Annotations - luxury cashmere

  1. Not only have we made the perfect sweater and designed unique styles, but we did it all so we could give back and change the way we (meaning you!) define what ‘luxury fashion’ should really mean.

  2. From the page footer: Luxiders is the New Intelligent Luxury Magazine, based on eco & ethical stories about fashion, design and lifestyle. This online magazine fuses the best high-end, progressive and luxury brands as well as independent designers.

    (luxury as "progressive") #sustainability-taste ("intelligent luxury" connected to "eco & ethical"). The article includes a series of images of sustainable products: "organic fair-trade cotton", "organic cotton from Portuguese dead stock found in Barcelona", "100% cashmere by ethical luxury brand EDELZIEGE", "bedlace, produced ethicaly in Italy", a dress "embroidered by hand with care", "organic cotton, GOTS certified", etc.

  3. Exclusive water repellent cashmere coat with cashmere flakes padding: traditional down is replaced by premium cashmere flakes, ensuring maximum warmth and incredible softness

    See also other resources on cashmere flakes. This coat costs $6,995!

  4. Management consulting company Bain & Company previously calculated that cashmere makes up $4 billion of the $60 billion luxury market, so there's no denying the demand for this sought-after luxury material. With this number only increasing, there is justified concern for how sustainable a material cashmere is.

  5. They're making the sweaters that last, that really are passed down from generation to generation." For Shah, Scotland and Italy's meticulous techniques for spinning, knitting and weaving cannot be found elsewhere. "They also take a lot of pride," she says. "I know that's a really soft metric, but you can tell with factories when they're actually familyowned and they're working with their clients and they take very few clients."

  6. Historically, cashmere has always been luxurious. Cashmere has been aspirational. Cashmere has been timeless. Cashmere has been an investment. But in the last decade, cashmere has been "disrupted" much in the same way that eyewear or fine jewelry or skin care have.
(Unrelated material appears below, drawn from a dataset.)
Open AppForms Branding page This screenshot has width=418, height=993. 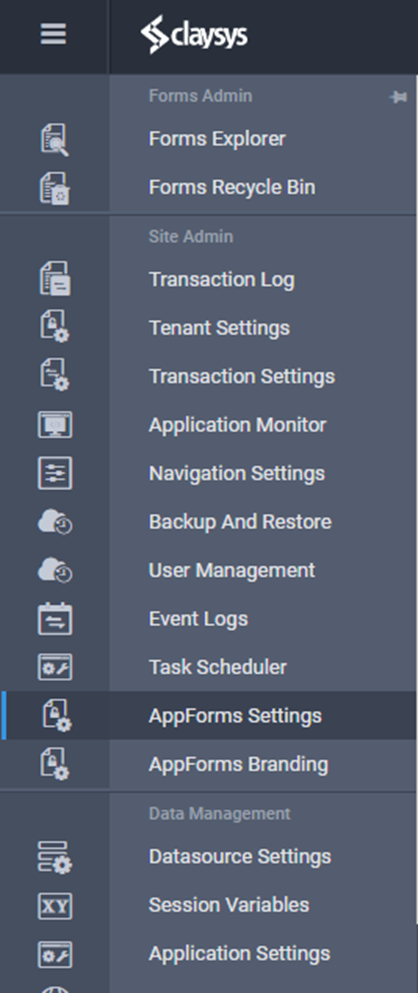tap(238, 764)
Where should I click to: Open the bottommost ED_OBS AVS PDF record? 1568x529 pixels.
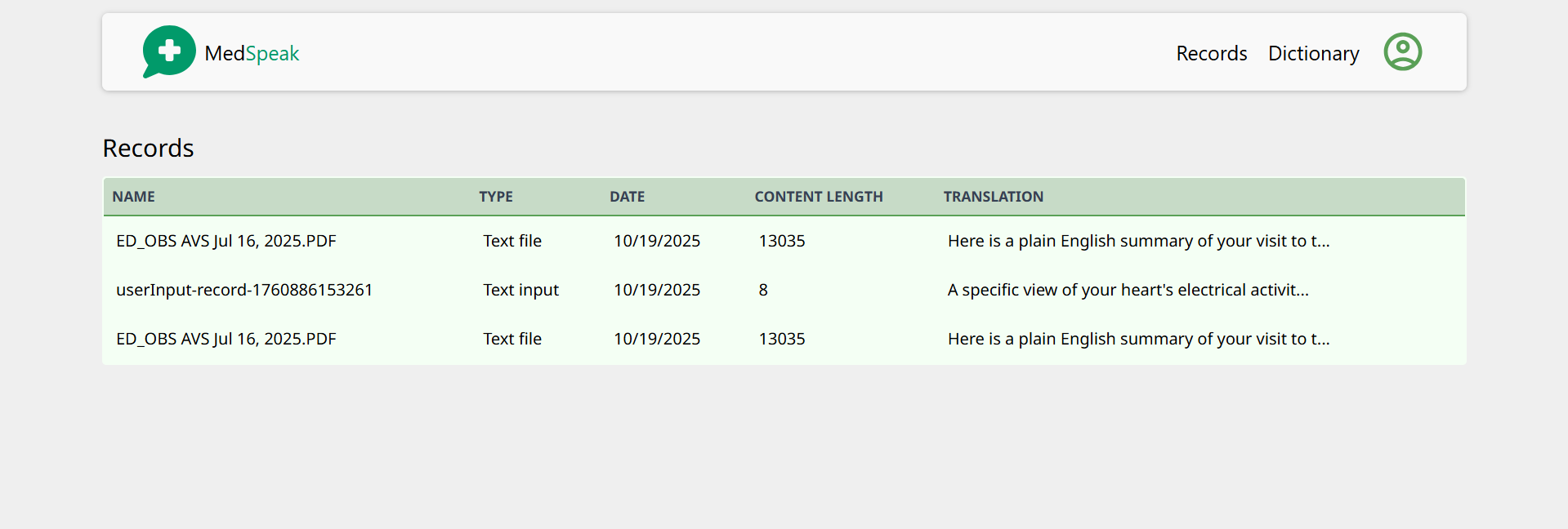[x=226, y=339]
  7. Representative of H&M Asia Sherry Gu said, “Some large scale international brands have recently begun to stop production that is not environmentally friendly and violates animal rights. However, this does not mean that cashmere products will come to a complete halt. We are ready to purchase cashmere at a high price from Mongolia if it is prepared in a sustainable way, such as being environmentally friendly, and taken from healthy livestock without child labor.

    (high price)

  8. Take, for instance Loro Piana – the family founded, LVMH-owned cashmere brand that has made its name selling £1,500 sweaters to the world’s most tasteful plutocrats. Not only is the label’s output incredibly small, due to the rarefied nature of its fondle-friendly sweaters, shirt jackets and knitted polos, but the way in which the cashmere fibres are sourced from Mongolia’s hulking, be-horned capra hircus goats is as carbon neutral as it’s possible to get. Very little machinery is used in the process, the land required is minimal and the number of said goats that even exist minute.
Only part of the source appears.